** START OF GIVEN TEXT **

Guest post by Lt. Colonel Larry Feltes, a retired financial management officer in the U.S. Air Force. He holds both MBA (University of Utah) and MPA (Auburn University) degrees.
“The art of the statesman is to steer a course on the stream of time… man can neither create nor direct the stream of time… he can only travel upon it and steer with more or less skill and experience; he can suffer shipwreck and go aground and also arrive in safe harbors.”--Otto von Bismarck
What do we know about the United States defense budget?
It is big. At $600 billion, the FY 2017 defense budget makes up 55% of the federal government discretionary budget. This is an understatement of the true costs of national security because the costs of the CIA, Homeland Security, the VA, Energy, and others bring the total cost to about $1 trillion dollars. This accounting trick alone violates the accounting principles of conservatism, materiality, and full disclosure. Even on its own, the U.S. defense budget is larger than the defense budgets of the next seven to ten nations combined.

** END OF GIVEN TEXT **
** START OF DATA **

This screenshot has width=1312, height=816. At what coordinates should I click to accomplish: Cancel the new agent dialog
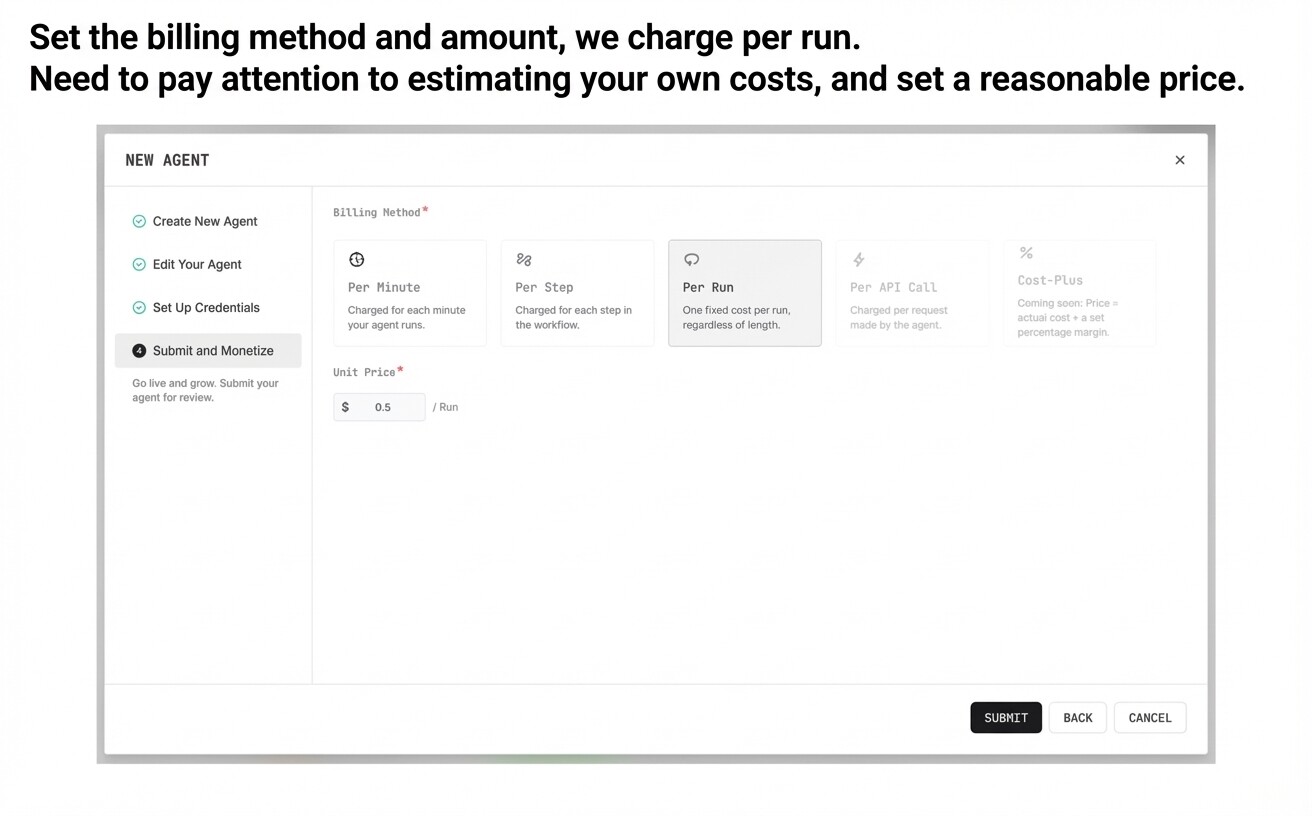coord(1149,718)
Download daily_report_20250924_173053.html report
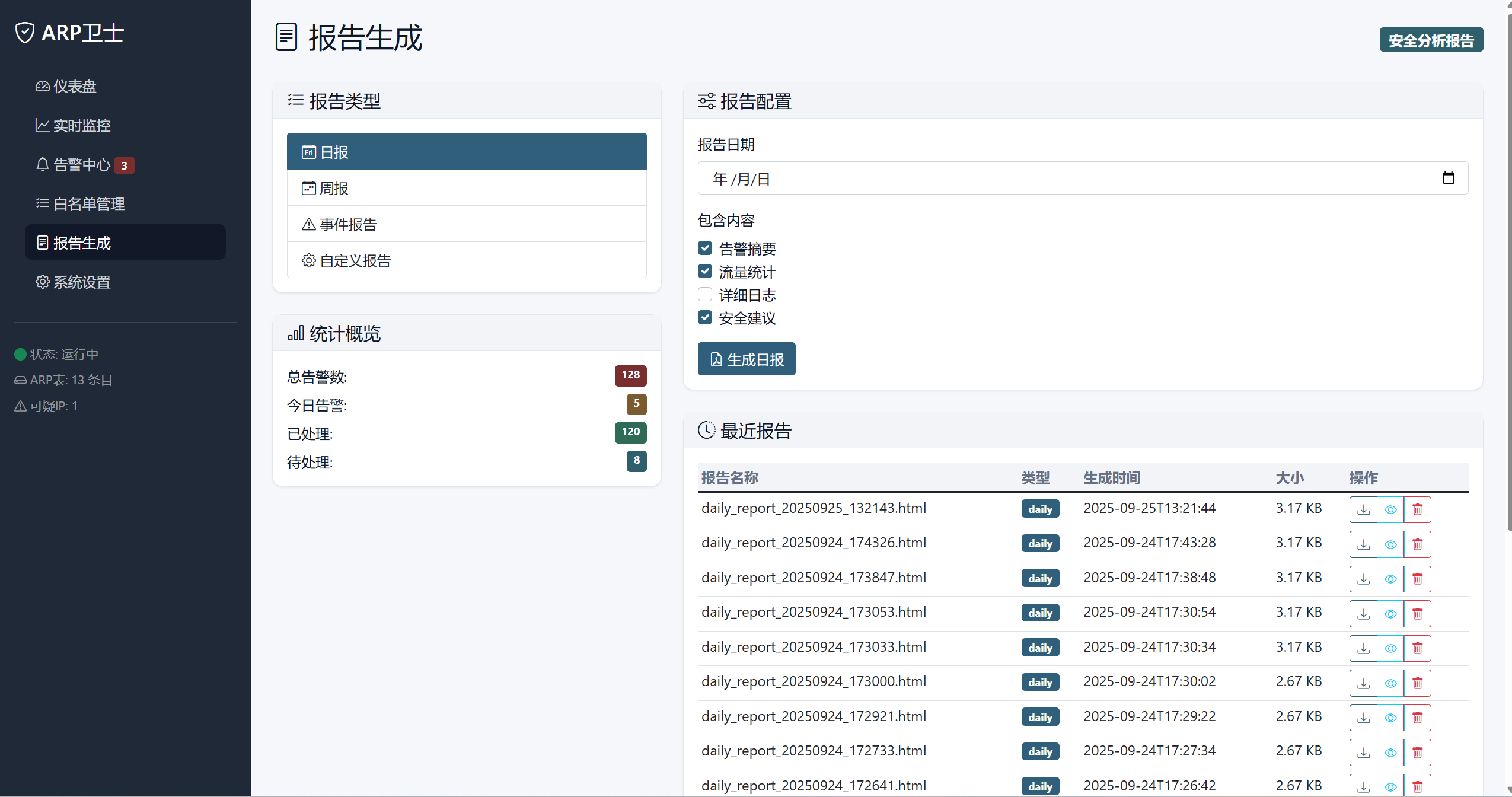Image resolution: width=1512 pixels, height=797 pixels. coord(1363,613)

** END OF DATA **

--- EXERCISES ---
A) In the post on the U.S. defense budget, restate the passage that begins with "It is big. At" and ends after "ten nations combined.", substituting "bookkeeping maneuver" for "accounting trick".
B) Write the next part of the post on the U.S. defense budget, picking up after its final sentence.

--- OUTPUTS FOR THE TASKS ---
A)
It is big. At $600 billion, the FY 2017 defense budget makes up 55% of the federal government discretionary budget. This is an understatement of the true costs of national security because the costs of the CIA, Homeland Security, the VA, Energy, and others bring the total cost to about $1 trillion dollars. This bookkeeping maneuver alone violates the accounting principles of conservatism, materiality, and full disclosure. Even on its own, the U.S. defense budget is larger than the defense budgets of the next seven to ten nations combined.

B)
It is complex. The U.S. Department of Defense (DOD) operates in every time zone and every climate, often in secrecy, with more than 450,000 overseas employees. It operates in more than 5,000 different locations on 30 million acres of land, with over 5.1 million employees, active and retired, on land, in the air, in space and cyberspace, and on the sea. Moreover, DOD has been at war for the last 15 years. These numbers and facts taken together argue against the DOD ever receiving a clean audit opinion.
By comparison, Wal-Mart has a budget of $227 billion dollars and about 1.3 million people and does receive clean audit opinions. In the private sector, the sine quo non of financial management credibility and integrity is a clean or favorable audit opinion. This is not the case in the management of and preparation for violence. The absolutely essential condition is one of winning. This is unlikely to change.
Notwithstanding its 54,000 “financial/accounting” workforce and approximately $10 billion recently spent on financial systems, the DOD is a financial management morass. War and the preparation for war are indeed, messy businesses.
It has been 26 years since passage of the Chief Financial Officer Act that was supposed to usher in a new era in financial management and accountability. But to date, the DOD is the only federal agency that has failed to receive a clean audit opinion. This despite the fact that successive Secretaries of Defense have supposedly made this a top management priority, and have spent billions on upgrading about 300 out-of-date and incompatible accounting systems.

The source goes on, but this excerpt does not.